The writings of Szilvia Kecsmár are characterized by a casual style and a wry sense of humor, but at the same time, her stories are moving, down-to-earth and deeply contemplative. She is constantly influenced by languages, cultures, flavors, people… Her interests lie mainly in the deeper layers of life, the conscious and unconscious driving forces of human existence. She has been publishing for years in magazines (Liget, Ezredvég, Agria, Kalligram, Pannon Tükör, Tiszatáj Online) and anthologies (Szegedi Horizont [Szeged Horizon] 2017; Zoltán Simon: Apám kalapja [My Father’s Hat], 2016; Gyűlölet és kiengesztelődés a Bibliában [Hatred and Reconciliation in the Bible], 2016; Itt maradni [To Stay], 2015; Szeged Antológia [Szeged Anthology] 2014, 2015, 2016).
In 2013, her work titled Dióhéjban [In a Nutshell] had earned her a spot among the winners of the “TITOK LEGYEN!” [IT MUST BE A SECRET!] competition, hosted by literary and ecological magazine, Liget. In 2014, her novel titled Kétpercnyi mennyország [Two Minutes in Heaven] was one of the winners in the “Kortárs irodalmi alkotások pályázata 2013” [Competition of Contemporary Literary Works 2013] competition.
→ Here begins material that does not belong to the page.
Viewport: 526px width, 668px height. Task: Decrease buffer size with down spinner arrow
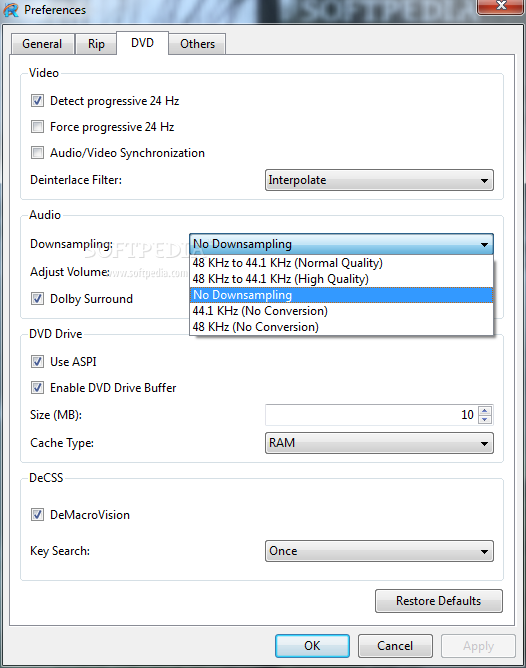[x=485, y=419]
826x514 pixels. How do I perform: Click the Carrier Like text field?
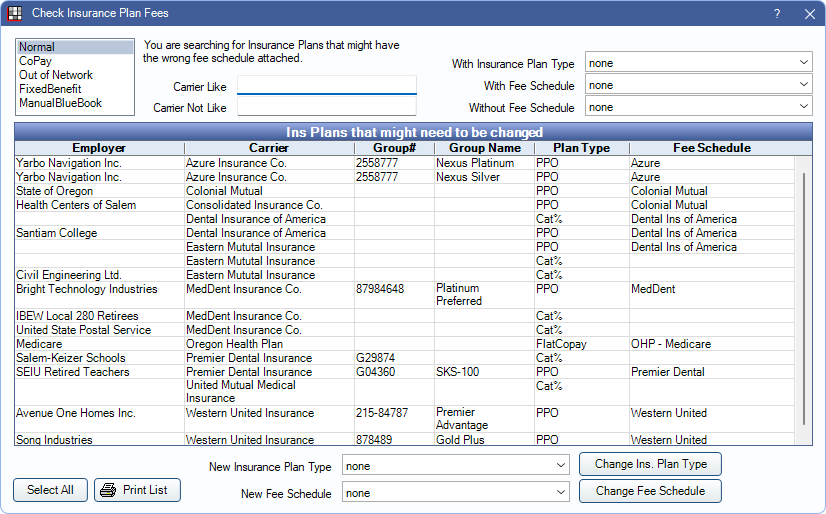(326, 86)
In 2016, she graduated from the Doctoral School of Literary Studies of SZTE-BTK. She has studied in Paris and Vienna. She currently lives in Brussels. Her novel, Egy maréknyi fűszer [A Handful of Spices] was released in 2018. It can be found in the catalogs of Libri, Líra, Bookline, Book24, Álomgyár etc…
The tale of Emmi is a tale of our times. It takes a field trip to Paris and the start of the struggles into adulthood as a result of it, for her to find herself and discover her own voice and goals. The bits of spice tossed into the fire present her the promise of a new life during the Indian ashram ritual. Will she be able to leave the past behind and look towards the future? Egy maréknyi fűszer [A Handful of Spices], novel.
FISZ [Young Writers’ Association] (2018)
Szegedi Írók Társasága [Szeged Writers’ Society] (2014)
The optics of Szilvia Kecsmár are unconventional optics. Although she knows and uses the tools of traditional narrative prose, and is no stranger to avant-garde and postmodern tricks as well, she nonetheless travels her own path, first and foremost, following her own habits and urges. Her viewpoint is, without a doubt and in the noblest sense of the term, that of a woman. Her view and perspective of the world are not fueled by traditional feminine roles, but neither do they build off the feminine ideal of consumerist society. The tone of her writings, in which irony and a sense of distance fit well with devotion and faith in humanity, her individuals and the tone of her words enrich the Hungarian literature of the third millennium with new flavors.